**Exercise brief:** Copying task for the records below: reproduce each one exactly and drop the pictures.

(Excerpts from a dataset)
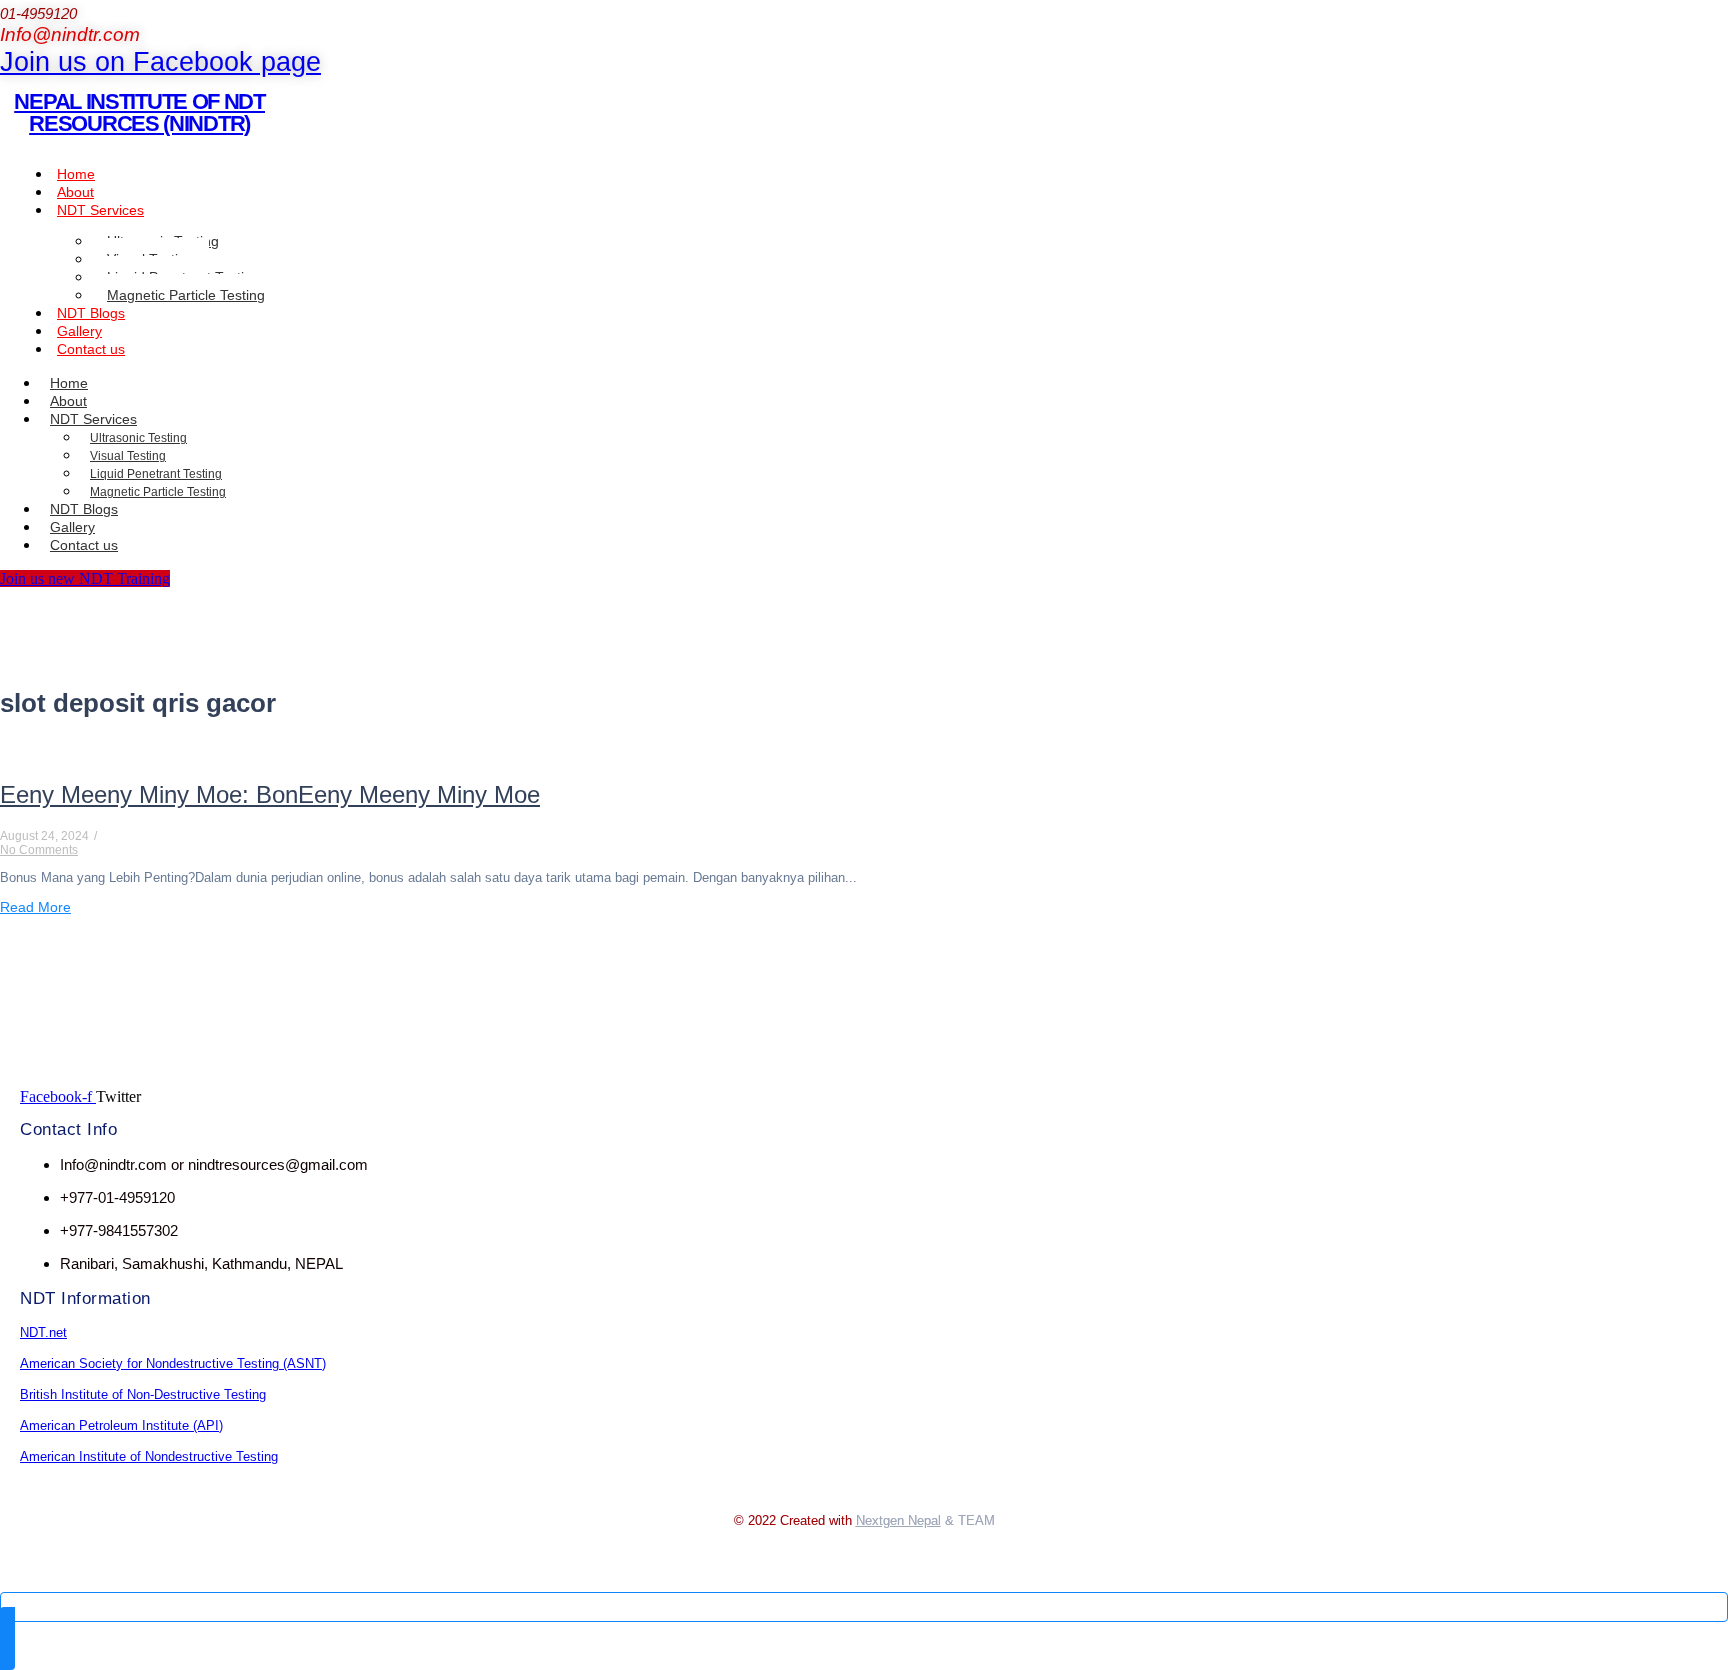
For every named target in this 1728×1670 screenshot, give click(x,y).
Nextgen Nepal (898, 1520)
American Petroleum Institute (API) (121, 1425)
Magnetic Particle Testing (186, 295)
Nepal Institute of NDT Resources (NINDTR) (139, 112)
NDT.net (43, 1332)
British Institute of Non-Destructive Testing (143, 1394)
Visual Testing (128, 456)
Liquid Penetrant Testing (156, 474)
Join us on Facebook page (160, 62)
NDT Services (100, 210)
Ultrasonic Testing (138, 438)
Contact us (91, 349)
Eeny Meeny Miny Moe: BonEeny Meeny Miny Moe (270, 794)
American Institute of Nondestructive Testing (149, 1456)
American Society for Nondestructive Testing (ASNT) (173, 1363)
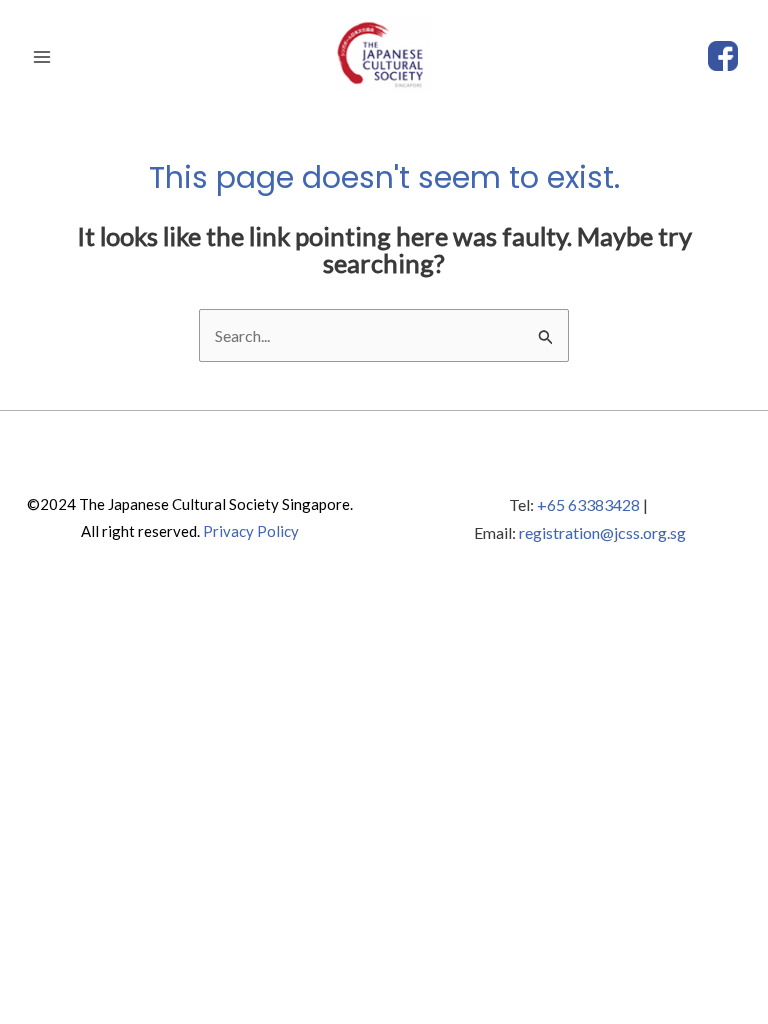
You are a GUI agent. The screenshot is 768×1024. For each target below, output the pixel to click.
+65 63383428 (588, 504)
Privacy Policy (251, 531)
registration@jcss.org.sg (602, 532)
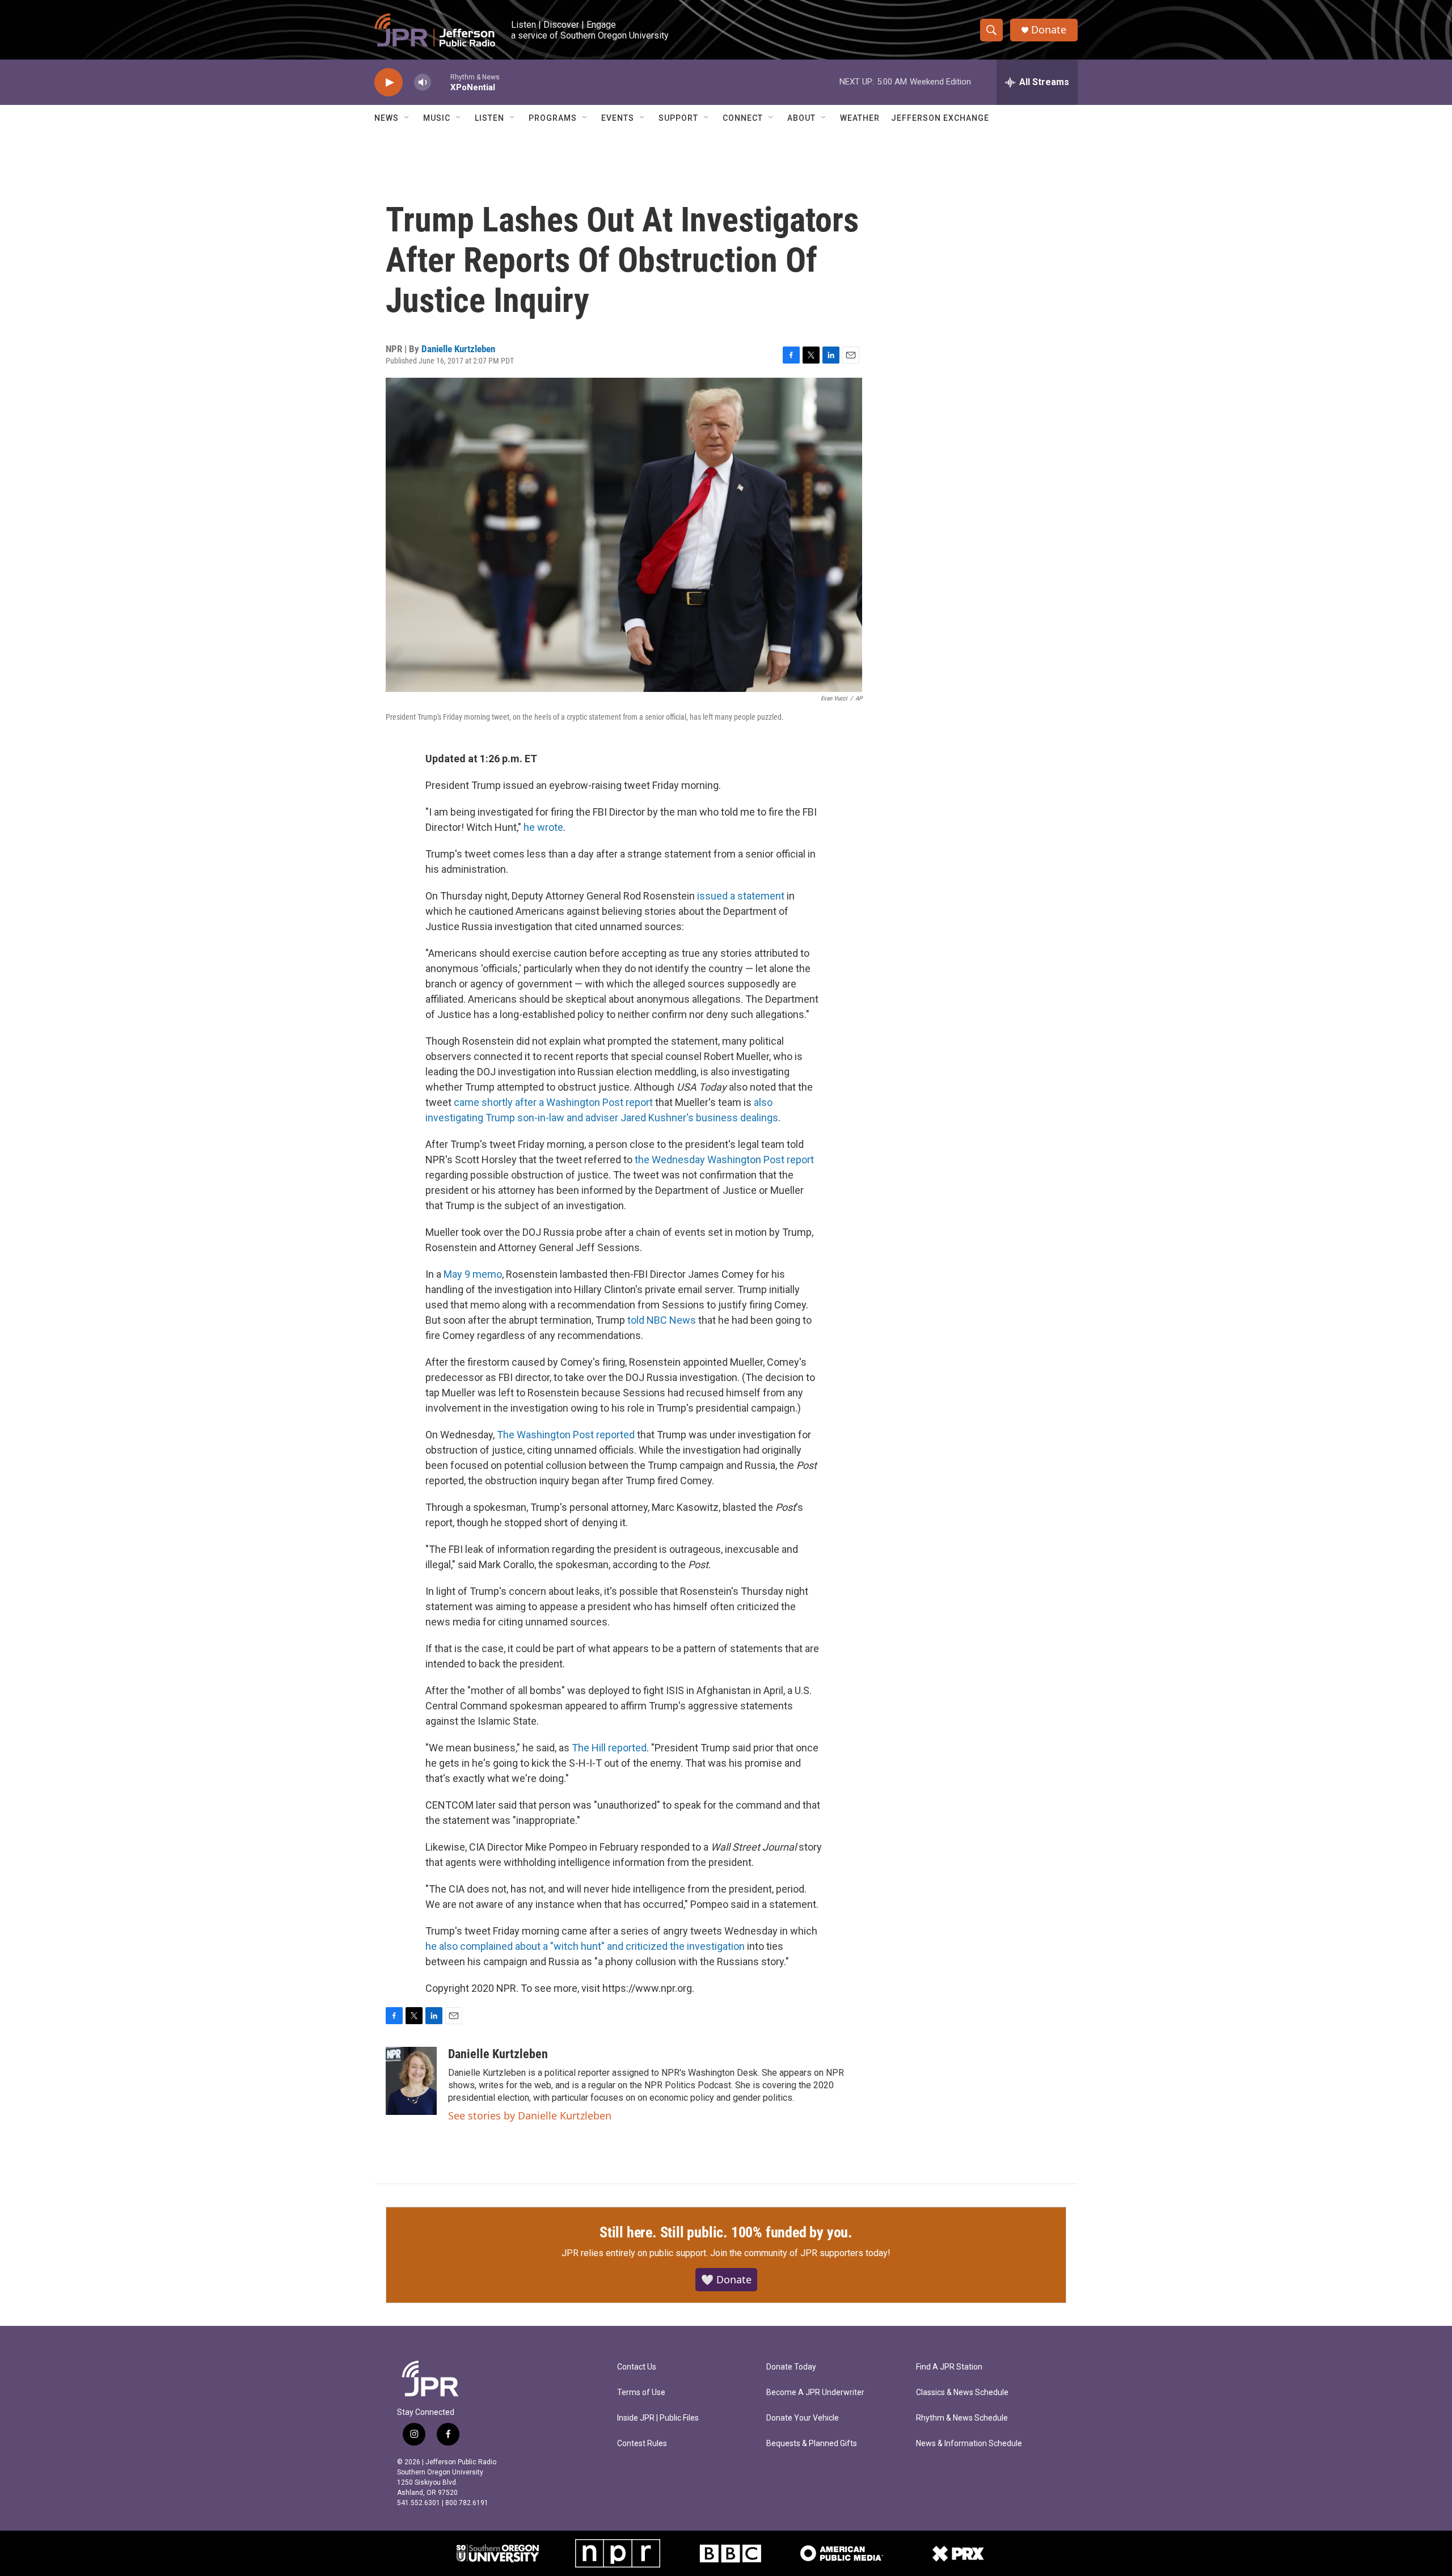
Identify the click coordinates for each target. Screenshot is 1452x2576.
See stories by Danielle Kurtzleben (529, 2115)
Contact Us (636, 2367)
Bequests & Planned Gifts (811, 2443)
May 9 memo (473, 1274)
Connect (743, 118)
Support (678, 118)
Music (436, 118)
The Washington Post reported (566, 1435)
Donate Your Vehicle (802, 2418)
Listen (489, 118)
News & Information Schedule (969, 2443)
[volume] (422, 82)
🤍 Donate (726, 2279)
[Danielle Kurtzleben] (411, 2081)
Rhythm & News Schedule (962, 2418)
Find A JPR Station (949, 2367)
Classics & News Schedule (962, 2392)
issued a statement (740, 896)
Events (617, 118)
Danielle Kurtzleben (458, 348)
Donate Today (791, 2367)
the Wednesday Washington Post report (724, 1159)
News (386, 118)
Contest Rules (642, 2443)
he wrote (543, 827)
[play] (388, 82)
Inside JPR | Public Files (658, 2418)
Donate (1048, 30)
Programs (553, 118)
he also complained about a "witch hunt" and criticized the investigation (585, 1946)
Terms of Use (641, 2392)
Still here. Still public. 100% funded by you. (726, 2232)
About (801, 118)
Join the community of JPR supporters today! (800, 2253)
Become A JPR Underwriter (815, 2392)
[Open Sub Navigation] (407, 118)
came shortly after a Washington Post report (553, 1102)
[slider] (440, 82)
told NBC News (661, 1320)
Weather (860, 118)
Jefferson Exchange (940, 118)
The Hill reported (609, 1748)
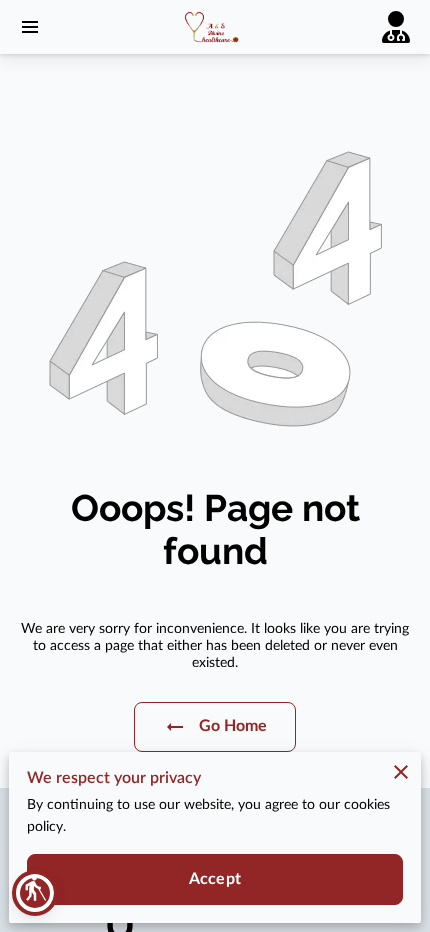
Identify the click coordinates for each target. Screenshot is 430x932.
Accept (215, 879)
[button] (35, 893)
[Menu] (30, 27)
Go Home (233, 726)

**Output:**
For every named target in this 1728×1670 screenshot, give click(x,y).
Nextgen Nepal (898, 1520)
American Petroleum Institute (API) (121, 1425)
Magnetic Particle Testing (186, 295)
Nepal Institute of NDT Resources (NINDTR) (139, 112)
NDT.net (43, 1332)
British Institute of Non-Destructive Testing (143, 1394)
Visual Testing (128, 456)
Liquid Penetrant Testing (156, 474)
Join us on Facebook page (160, 62)
NDT Services (100, 210)
Ultrasonic Testing (138, 438)
Contact us (91, 349)
Eeny Meeny Miny Moe: BonEeny Meeny Miny Moe (270, 794)
American Institute of Nondestructive Testing (149, 1456)
American Society for Nondestructive Testing (ASNT) (173, 1363)
You are a GUI agent. The screenshot is 768×1024. For each target below, output the pixel to click.
+65 63383428 (588, 504)
Privacy Policy (251, 531)
registration@jcss.org.sg (602, 532)
Identify the click coordinates for each target. Screenshot is 1452x2576.
See stories by Danielle Kurtzleben (529, 2115)
Contact Us (636, 2367)
Bequests & Planned Gifts (811, 2443)
May 9 memo (473, 1274)
Connect (743, 118)
Support (678, 118)
Music (436, 118)
The Washington Post reported (566, 1435)
Donate Your Vehicle (802, 2418)
Listen (489, 118)
News & Information Schedule (969, 2443)
[volume] (422, 82)
🤍 Donate (726, 2279)
[Danielle Kurtzleben] (411, 2081)
Rhythm & News Schedule (962, 2418)
Find A JPR Station (949, 2367)
Classics & News Schedule (962, 2392)
issued a statement (740, 896)
Events (617, 118)
Danielle Kurtzleben (458, 348)
Donate Today (791, 2367)
the Wednesday Washington Post report (724, 1159)
News (386, 118)
Contest Rules (642, 2443)
he wrote (543, 827)
[play] (388, 82)
Inside JPR | Public Files (658, 2418)
Donate (1048, 30)
Programs (553, 118)
he also complained about a "witch hunt" and criticized the investigation (585, 1946)
Terms of Use (641, 2392)
Still here. Still public. 100% funded by you. (726, 2232)
About (801, 118)
Join the community of JPR supporters today! (800, 2253)
Become A JPR Underwriter (815, 2392)
[Open Sub Navigation] (407, 118)
came shortly after a Washington Post report (553, 1102)
[slider] (440, 82)
told NBC News (661, 1320)
Weather (860, 118)
Jefferson Exchange (940, 118)
The Hill reported (609, 1748)
Identify the click coordinates for each target. Screenshot is 430x932.
Accept (215, 879)
[button] (35, 893)
[Menu] (30, 27)
Go Home (233, 726)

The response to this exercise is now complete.